>>>
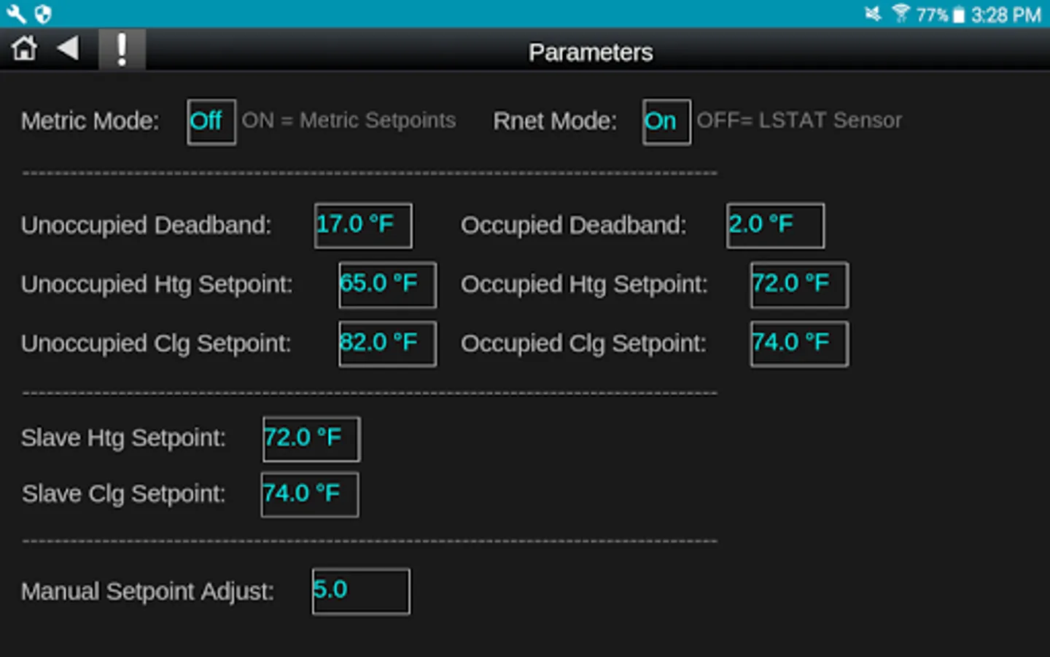Change the Occupied Clg Setpoint value
Screen dimensions: 1050x657
click(x=799, y=344)
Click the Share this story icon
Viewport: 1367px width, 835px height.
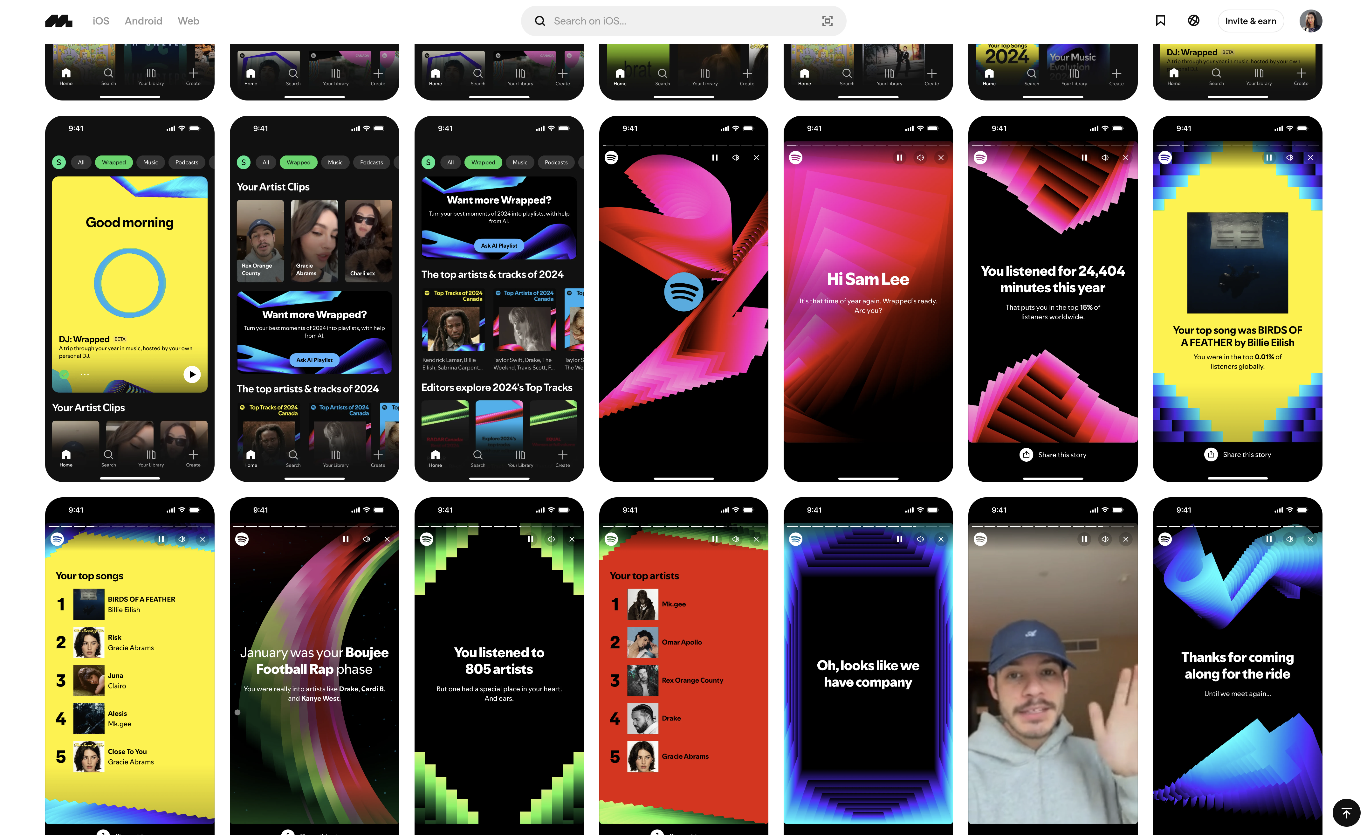[x=1025, y=454]
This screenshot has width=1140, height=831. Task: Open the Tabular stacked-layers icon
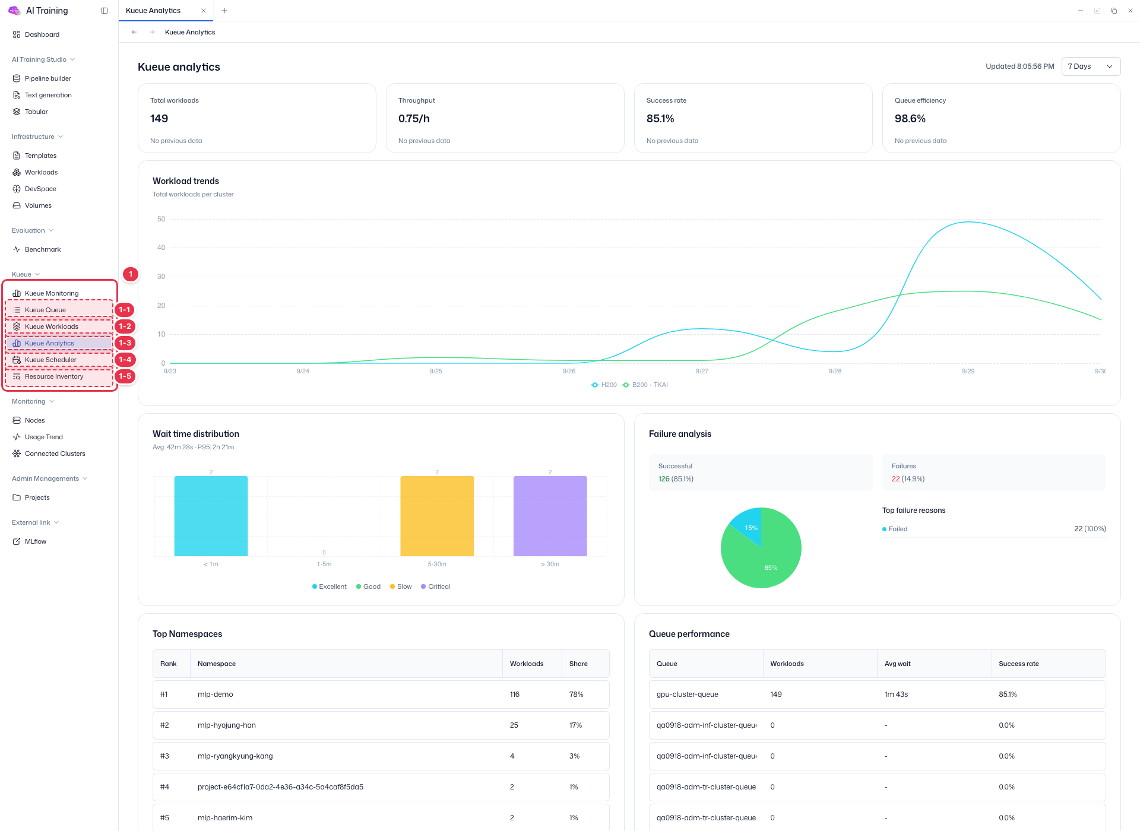pyautogui.click(x=17, y=112)
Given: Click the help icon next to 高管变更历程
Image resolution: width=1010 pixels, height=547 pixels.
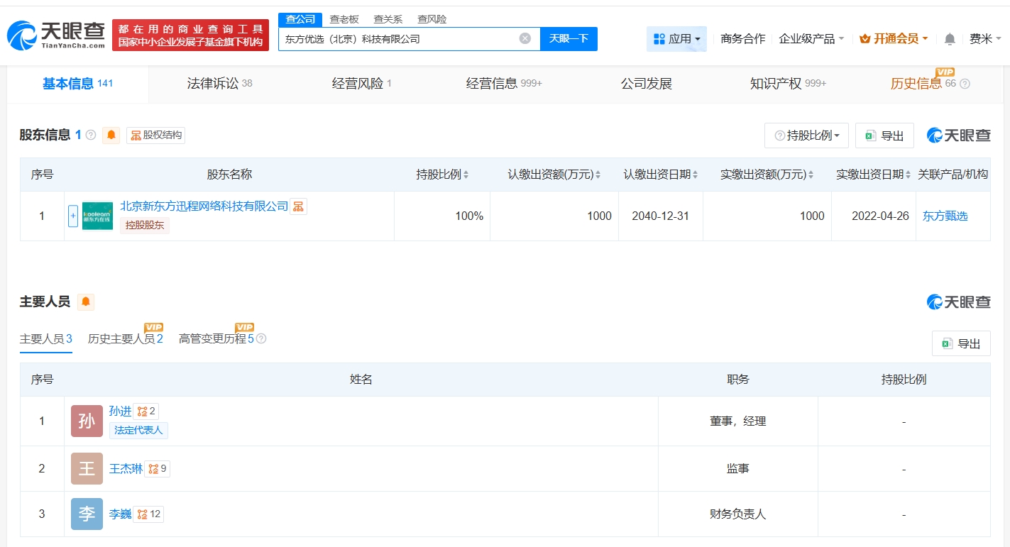Looking at the screenshot, I should click(x=261, y=339).
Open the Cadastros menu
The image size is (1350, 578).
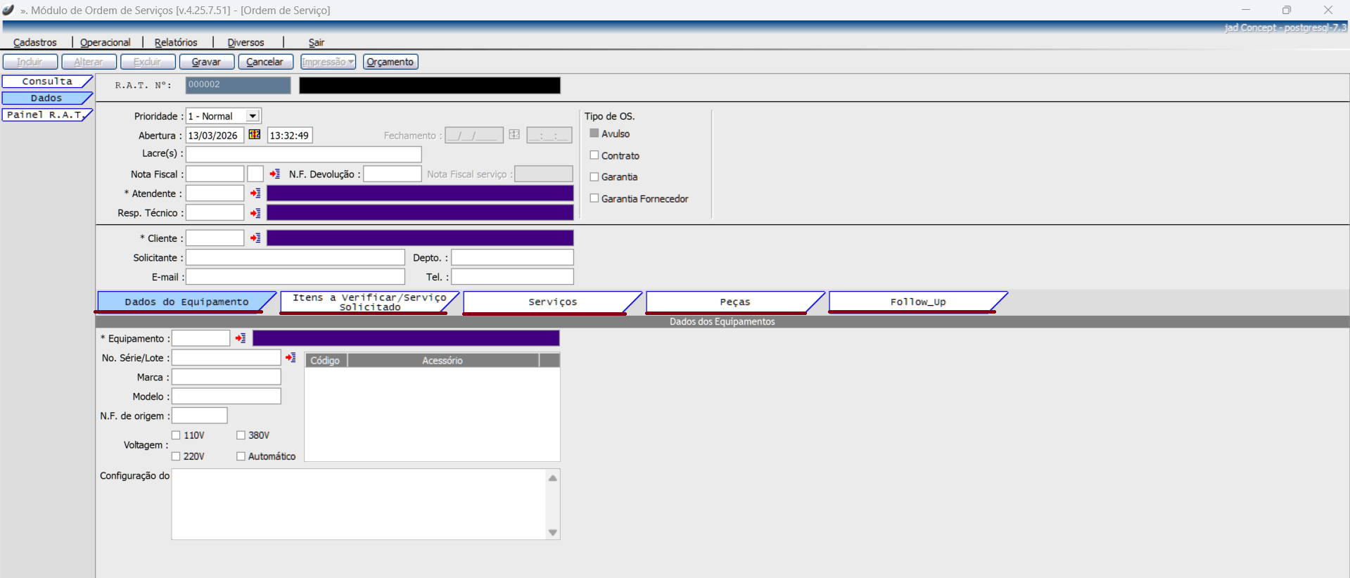(35, 42)
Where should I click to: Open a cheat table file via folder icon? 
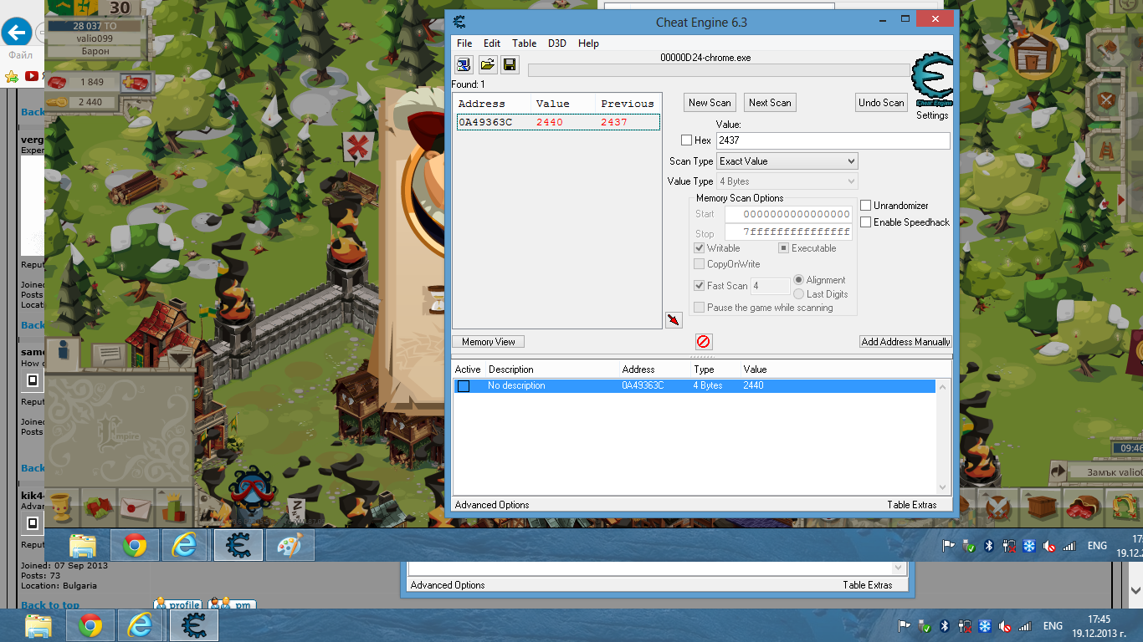point(486,64)
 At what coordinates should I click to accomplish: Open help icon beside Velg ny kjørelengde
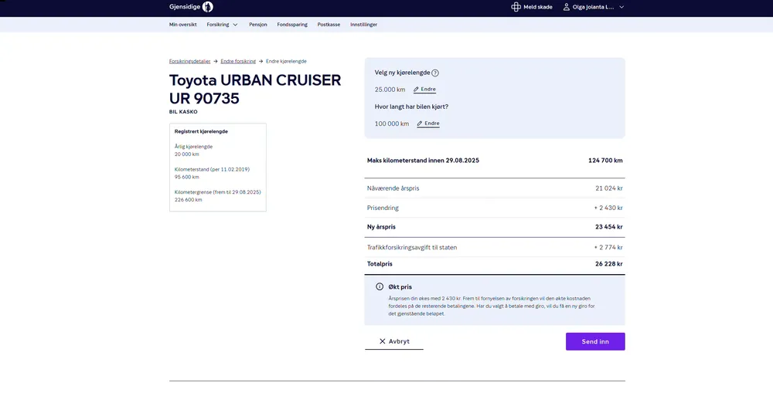(435, 73)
<<<
*WHAT TO DO*. The lines wanted are those from the one with "Open the Cadastros menu" to the end of the entries above, repeated exactly, both ends included. Leave out the pictures.

*SOLVED PROBLEM*.
Open the Cadastros menu
The image size is (1350, 578).
(35, 42)
Where should I click to: Open a cheat table file via folder icon? 
point(486,64)
 At what coordinates should I click to accomplish: Open help icon beside Velg ny kjørelengde
(435, 73)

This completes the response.